If you aren’t familiar, I always use the example of the time my buddy and I were surfing in Australia to get the point across. We walked into a surf shop our first day to rent boards and the owner asked us which we’d like to “hire.” I thought this was a funny way of phrasing it, and responded that “I’d like to hire a surfboard.” He smiled and elaborated - “well, what are you hiring it to do? Are you hiring it to learn how to surf? To surf shoulder-high waves? Take a few Instagram pictures and sit on the beach with a beer?”
The surfboard was a tool you hired to get a specific job done, and he needed to know which job I had.
The essence of JTBD is that until you know the exact job your customer is hiring you for, you can’t build the right product. And that’s the difficult insight - job selection/identification comes before product build.
This past week I was on vacation with the family at the beach. It was exactly what a week with a 2.5 year old and a 6 month old should be - 70% moments I’ll think back on over the next 50 years and smile, and 30% moments where I’d have happily sold you both my kids for a ham sandwich.
A few days into the vacation the service we rented the house from emailed asking if we were interested in seeing any properties to buy during our trip.
This is day one sales stuff - there’s no better moment to get someone to buy a beach house than when they’re enjoying a week in a beach house. Also, the email came on a perfectly sunny day - not a coincidence.
But the interesting part was how the email was positioned. In the subject, they mentioned that their homes were perfect for a “1031 Exchange.” Basically, if you sell a property and invest in a second within 45 days, provided that second property is used for business or investment property and not personal use, you defer capital gains tax.
The email then went into three scenarios, or jobs:
Selling your primary home after your kids are out of the house to downsize and live at the beach
Selling your vacation home somewhere else to buy a new home here
Selling an investment property somewhere else to buy a home at the beach
It then talked about how they’d already built the “product” to make each of those a 1031 Exchange, even if you were planning on living at the beach house the majority of your time.
This email was, clearly, speaking to customer that already understood a 1031 Exchange.

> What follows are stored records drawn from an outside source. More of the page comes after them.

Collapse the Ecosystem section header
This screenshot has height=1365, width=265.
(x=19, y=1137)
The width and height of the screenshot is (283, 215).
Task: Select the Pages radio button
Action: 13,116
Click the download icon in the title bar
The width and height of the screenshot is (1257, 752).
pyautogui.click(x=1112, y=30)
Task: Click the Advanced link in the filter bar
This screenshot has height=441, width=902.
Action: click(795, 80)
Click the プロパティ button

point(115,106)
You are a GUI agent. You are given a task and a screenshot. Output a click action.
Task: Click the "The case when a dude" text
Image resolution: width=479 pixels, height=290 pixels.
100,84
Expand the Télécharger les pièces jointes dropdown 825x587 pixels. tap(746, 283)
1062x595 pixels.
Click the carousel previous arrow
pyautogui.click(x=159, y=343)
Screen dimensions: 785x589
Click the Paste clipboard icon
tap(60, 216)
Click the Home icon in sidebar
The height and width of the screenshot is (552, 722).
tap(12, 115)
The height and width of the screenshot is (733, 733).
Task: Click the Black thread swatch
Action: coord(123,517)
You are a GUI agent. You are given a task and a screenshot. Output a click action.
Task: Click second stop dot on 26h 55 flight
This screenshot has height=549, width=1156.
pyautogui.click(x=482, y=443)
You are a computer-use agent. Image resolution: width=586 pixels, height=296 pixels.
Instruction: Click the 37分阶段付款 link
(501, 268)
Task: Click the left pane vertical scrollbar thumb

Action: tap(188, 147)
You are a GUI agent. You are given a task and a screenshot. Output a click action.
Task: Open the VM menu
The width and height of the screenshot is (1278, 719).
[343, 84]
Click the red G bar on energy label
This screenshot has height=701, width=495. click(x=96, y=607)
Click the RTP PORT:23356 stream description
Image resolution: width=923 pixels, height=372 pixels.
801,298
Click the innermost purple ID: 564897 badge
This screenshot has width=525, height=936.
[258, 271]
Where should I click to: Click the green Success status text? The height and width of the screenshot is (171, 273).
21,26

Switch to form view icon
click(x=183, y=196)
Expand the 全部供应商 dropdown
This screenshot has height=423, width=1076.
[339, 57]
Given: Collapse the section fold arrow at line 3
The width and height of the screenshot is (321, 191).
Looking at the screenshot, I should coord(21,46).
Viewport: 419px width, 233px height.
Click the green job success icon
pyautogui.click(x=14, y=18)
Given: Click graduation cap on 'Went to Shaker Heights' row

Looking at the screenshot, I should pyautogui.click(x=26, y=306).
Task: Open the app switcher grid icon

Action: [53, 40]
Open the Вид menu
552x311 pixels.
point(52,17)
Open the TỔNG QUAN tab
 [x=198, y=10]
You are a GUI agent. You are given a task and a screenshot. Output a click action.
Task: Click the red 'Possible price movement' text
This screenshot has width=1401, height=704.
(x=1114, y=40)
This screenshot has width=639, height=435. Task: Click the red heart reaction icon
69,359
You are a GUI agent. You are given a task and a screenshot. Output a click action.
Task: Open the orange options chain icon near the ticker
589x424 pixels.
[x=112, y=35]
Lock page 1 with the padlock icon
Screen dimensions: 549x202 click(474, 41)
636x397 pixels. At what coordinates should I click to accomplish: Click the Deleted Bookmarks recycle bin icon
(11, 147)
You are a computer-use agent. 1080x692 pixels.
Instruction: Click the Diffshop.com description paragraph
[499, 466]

It was showing how they’d figured out a way to use that tool to make it easier for you to buy a beach house in three specific scenarios.
It was also helping customers realize that a problem they might have in another part of their life - maybe they owned a home that’d appreciated a bunch and they wanted to sell it but didn’t want to take the tax hit - could be solved in a different way.
It’s clear they saw that customers were using properties for this purpose and leaned into it. It might go over the head of a few vacationers just looking to buy a beach house, but they picked a customer and a job and leaned into it. That’s hard but usually worth it.
So… obvious ending… what job is your customer hiring you to do? And how can you lean further into it?